Exercise directions >> Find the line containing "[Buscar] (128, 9)", then return it and every line after it through the end of the records, exactly. Leave out pictures.
*** Opening of Data to use ***
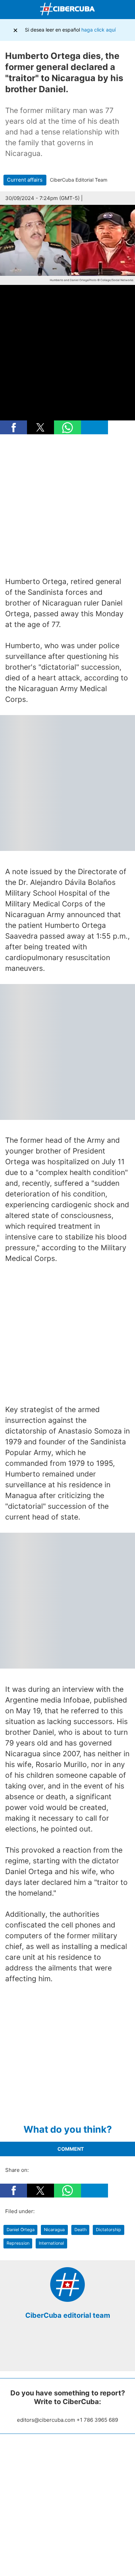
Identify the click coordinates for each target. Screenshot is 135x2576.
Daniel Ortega (21, 2229)
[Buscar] (128, 9)
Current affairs (25, 180)
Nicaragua (54, 2229)
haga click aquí (98, 30)
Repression (18, 2243)
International (51, 2243)
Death (80, 2229)
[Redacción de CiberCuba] (67, 2300)
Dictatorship (108, 2229)
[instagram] (72, 2350)
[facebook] (52, 2350)
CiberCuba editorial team (67, 2315)
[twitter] (62, 2350)
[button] (13, 427)
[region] (67, 506)
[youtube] (83, 2350)
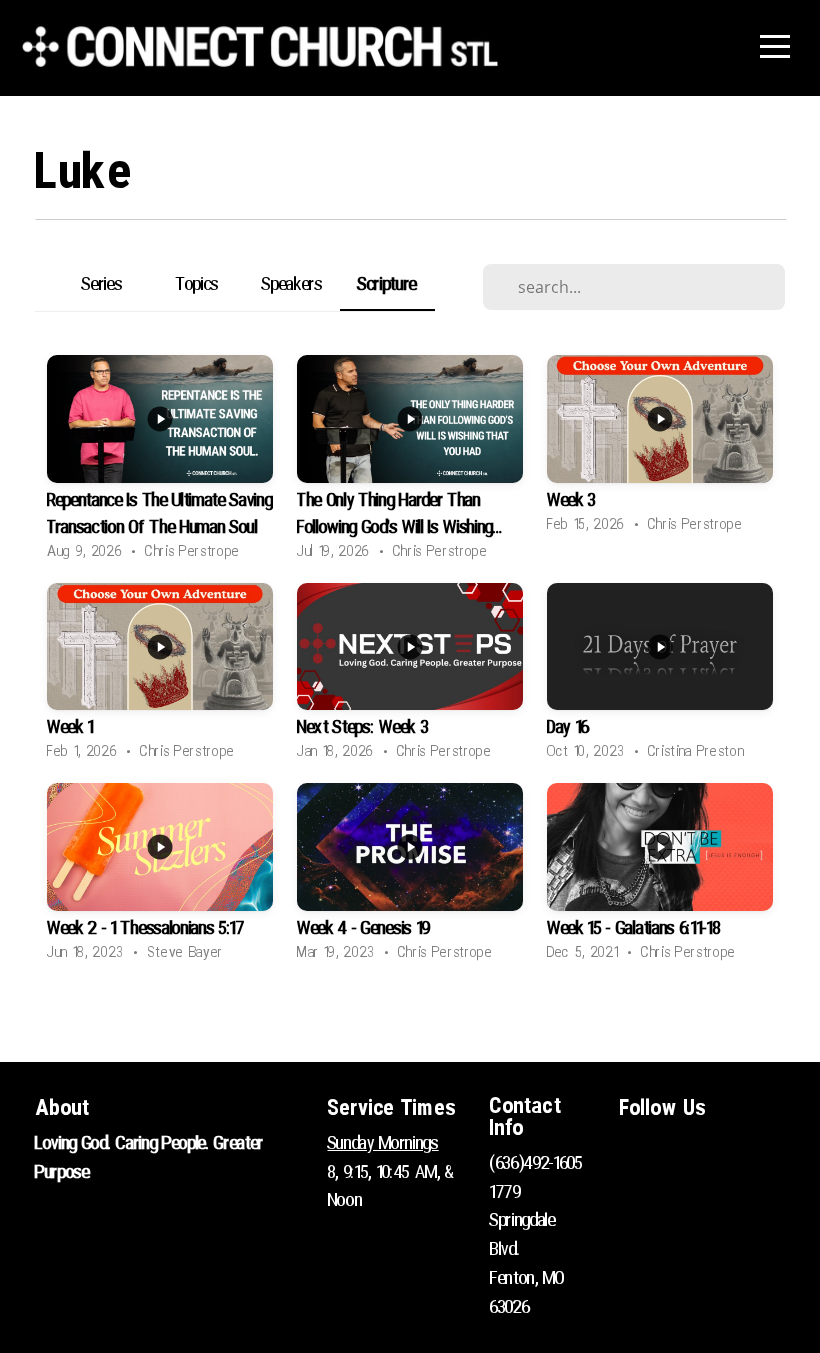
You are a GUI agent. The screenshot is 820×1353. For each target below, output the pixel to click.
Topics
*** Close of Data to use ***
Written answer >>
[Buscar] (128, 9)
Current affairs (25, 180)
Nicaragua (54, 2229)
haga click aquí (98, 30)
Repression (18, 2243)
International (51, 2243)
Death (80, 2229)
[Redacción de CiberCuba] (67, 2300)
Dictatorship (108, 2229)
[instagram] (72, 2350)
[facebook] (52, 2350)
CiberCuba editorial team (67, 2315)
[twitter] (62, 2350)
[button] (13, 427)
[region] (67, 506)
[youtube] (83, 2350)
You are a GUI agent. The screenshot is 820×1353. For each target below, output the pixel to click.
Topics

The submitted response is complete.